Raja of Mayurbhanj
- Reign: c. 1822 – c. 1863
- Predecessor: Tribikram Bhanj Deo
- Successor: Shrinath Bhanj Deo
- Died: c. 1863
- Issue: Shrinath Bhanj Deo; Sitanath Bhanj Deo; Dwarkanath Bhanj Deo;
- House: Mayurbhanj
- Dynasty: Bhanja
- Father: Tribikram Bhanj Deo

= Jadunath Bhanj Deo =

Raja of Mayurbhanj (1822 - 1863)

Jadunath Bhanj Deo was the Raja of Mayurbhanj from 1822 until his death in 1863.

== Early life and family ==
He was born to Tribikram Bhanj Deo.

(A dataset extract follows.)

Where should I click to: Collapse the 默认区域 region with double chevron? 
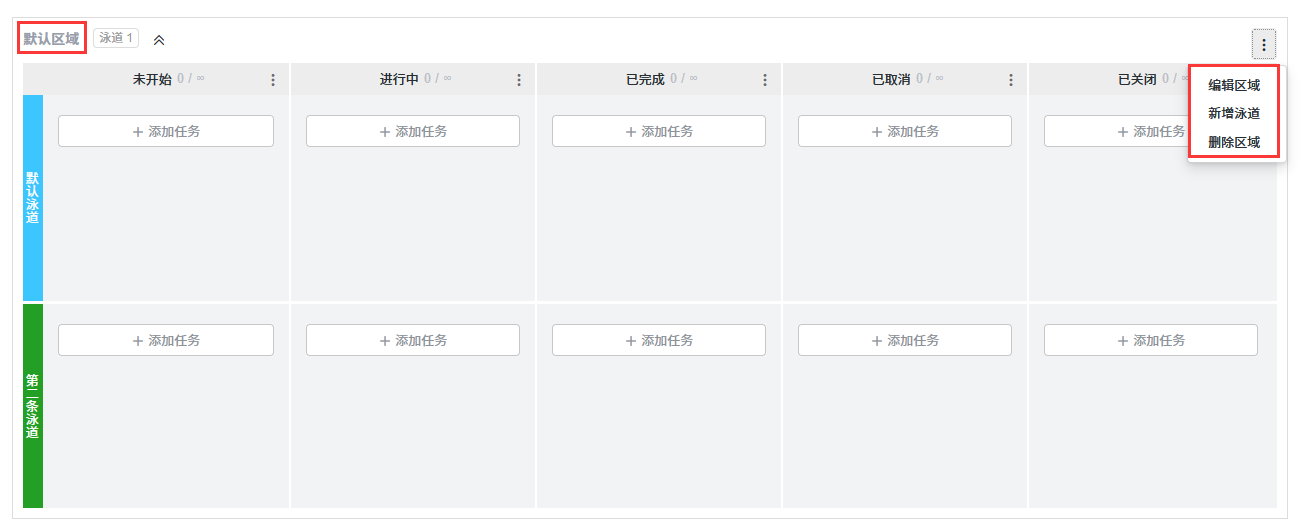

He married and had three sons: Shrinath Bhanj Deo, Sitanath Bhanj Deo, and Dwarkanath Bhanj Deo.

== Reign ==
He succeeded his father as the Raja of Mayurbhanj upon his death in 1822. During his reign, in 1829, Mayurbhanj entered into a formal treaty engagement with the East India Company. He was granted the title of Maharaja as a personal distinction by the British for his role in quelling the rebellion in the Kolhan. He was granted a khilat by the East India Company in 1840 for the services he rendered. He had Baripada enlarged into a town. When the Mahants of the Math at Jashipur approached him and requested a consolidated sanad encompassing all the grants previously conferred upon them by the rulers of Mayurbhanj, he granted them such a sanad in 1852. He remained loyal to East India Company during the Indian Rebellion of 1857, in which his son-in-law partook. During this period, when it was feared that trouble might arise, he maintained peace within his own dominions. He tried to persuade his son-in-law to abandon his rebellious attitude. In view of the services rendered, the political officer recommended to his superior authorities that Jadunath be conferred the title of Maharajadhiraj Bahadur.

== Death ==
He died in 1863 and was succeeded by his son, Shrinath Bhanj Deo, to his title, rank, and dignity.